27 апреля – премьера документального фильма "Нота". Режиссер – автор "Подстрочника" Олег Дорман. Главный герой в кадре – знаменитый дирижер Рудольф Баршай незадолго до смерти.
При общих чертах фильма-монолога - никаких сравнений с "Подстрочником": герой сложнее, задача круче.
Музыкант на пороге смерти. Пожизненный служитель бессловесного во вратах невыразимого. Уходящие композиторы, исполнители, дирижеры – и потустороннее... Короче, перед нами один из универсальных сюжетов для тяготеющего к разрешенной мистике советского культурного человека - сюжет, с успехом переживший и Союз, и прилегающий к нему соцблок. Воплощался он по-разному. Документальная "Альтовая соната" Арановича и раннего Сокурова. Скорее, дневниковый, нежели собственно кинематографический "Рихтер непокоренный" Бруно Монсенжона. Снятый на излете Варшавского пакта фильм Кшиштофа Занусси "Прикосновение руки" – где старый композитор в исполнении Макса фон Сюдова на исходе долгих лет жизни успевает увидеть новорожденного сына, закончить давно заброшенную симфонию и примириться с неизбежностью собственного ухода. Слезы, просветление, титры – неизбежный набор через запятую, вне зависимости от качества исполнения.
Как минимум два из трех перечисленных фильмов Олег Дорман не видел: просто руки не доходили. Вполне возможно, что – если оставить за скобками мастерство, вкус и такт создателя "Ноты" – именно отсутствие погружения в канон уберегло картину Дормана от многого. Взяв за основу предсмертный монолог великого дирижера Рудольфа Баршая, положившего десятилетия на окончание "Искусства фуги" Баха и реконструкцию Десятой симфонии Малера, "Нота" была просто обязана занять свое место в сиропно-мистической партитуре – и там погибнуть за полным отсутствием оригинальности.

* Строки данных:
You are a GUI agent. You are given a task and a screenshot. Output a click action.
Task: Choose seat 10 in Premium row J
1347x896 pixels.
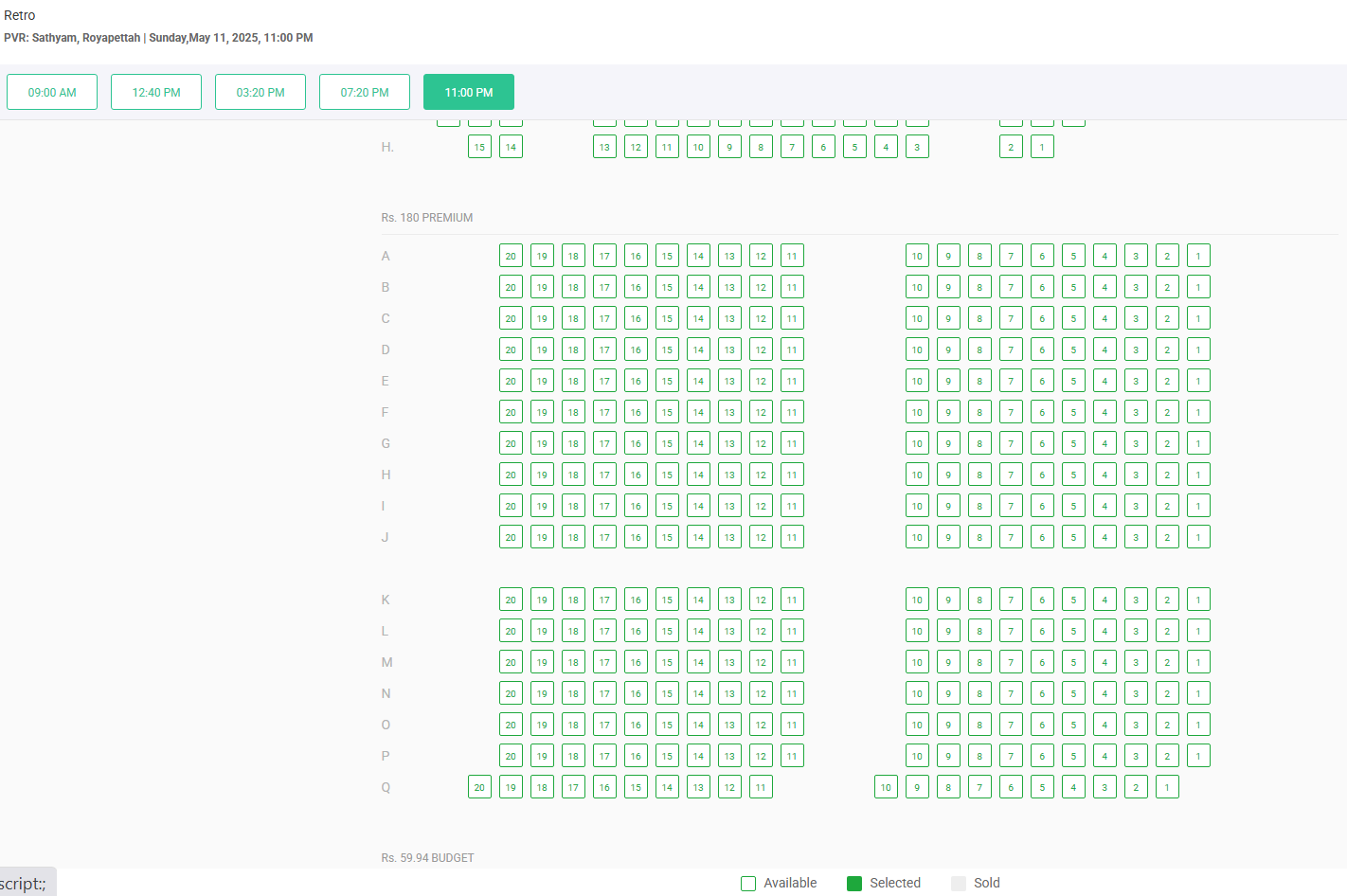pos(917,537)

* Ваши задания:
1. Перепишите дословно часть текста о фильме «Нота» от слов «Как минимум два» до слов «полным отсутствием оригинальности.».
2. Продолжите текст о фильме «Нота», начав сразу после его последнего предложения.

* Ответы к заданиям:
1.
Как минимум два из трех перечисленных фильмов Олег Дорман не видел: просто руки не доходили. Вполне возможно, что – если оставить за скобками мастерство, вкус и такт создателя "Ноты" – именно отсутствие погружения в канон уберегло картину Дормана от многого. Взяв за основу предсмертный монолог великого дирижера Рудольфа Баршая, положившего десятилетия на окончание "Искусства фуги" Баха и реконструкцию Десятой симфонии Малера, "Нота" была просто обязана занять свое место в сиропно-мистической партитуре – и там погибнуть за полным отсутствием оригинальности.

2.
Сбылось ровно наполовину. Все формальности соблюдены, канон в "Ноте" действует с неумолимостью законов физики: вот биография, вот дело жизни, вот последний порог – очевиднее, чем что-либо другое. А вот от манипулятивных пошлостей из серии "музыка и смерть" не осталось и следа.
Вероятно, потому, что у Дормана в "Ноте" и музыка, и смерть действуют одновременно, без "и" – вроде двойной фуги, где темы то переплетаются, то обгоняют друг друга, то вступают в заранее обустроенное противодействие на манер нанайских мальчиков. Терять и скрывать Рудольфу Борисовичу нечего, ретушировать биографию – ни смысла, ни (что видно лучше, чем хотелось бы) сил. Отсюда – самое редкое, что может быть в области кино- и музыкального искусства: полное доверие к герою, возникающее помимо того, о чем идет речь. Вплоть до веры в то, что заблудившийся в брянских лесах "молодой немчура" мог выйти на прифронтовую полянку, где Баршай и его коллеги давали концерт для советских солдат, и слушать Моцарта. А потом уйти в тот же лес живым: "Зачем его убивать? Вдруг из него Гейне вырастет". Может, и ушел. Может, и вырос. Всё возможно в "Ноте".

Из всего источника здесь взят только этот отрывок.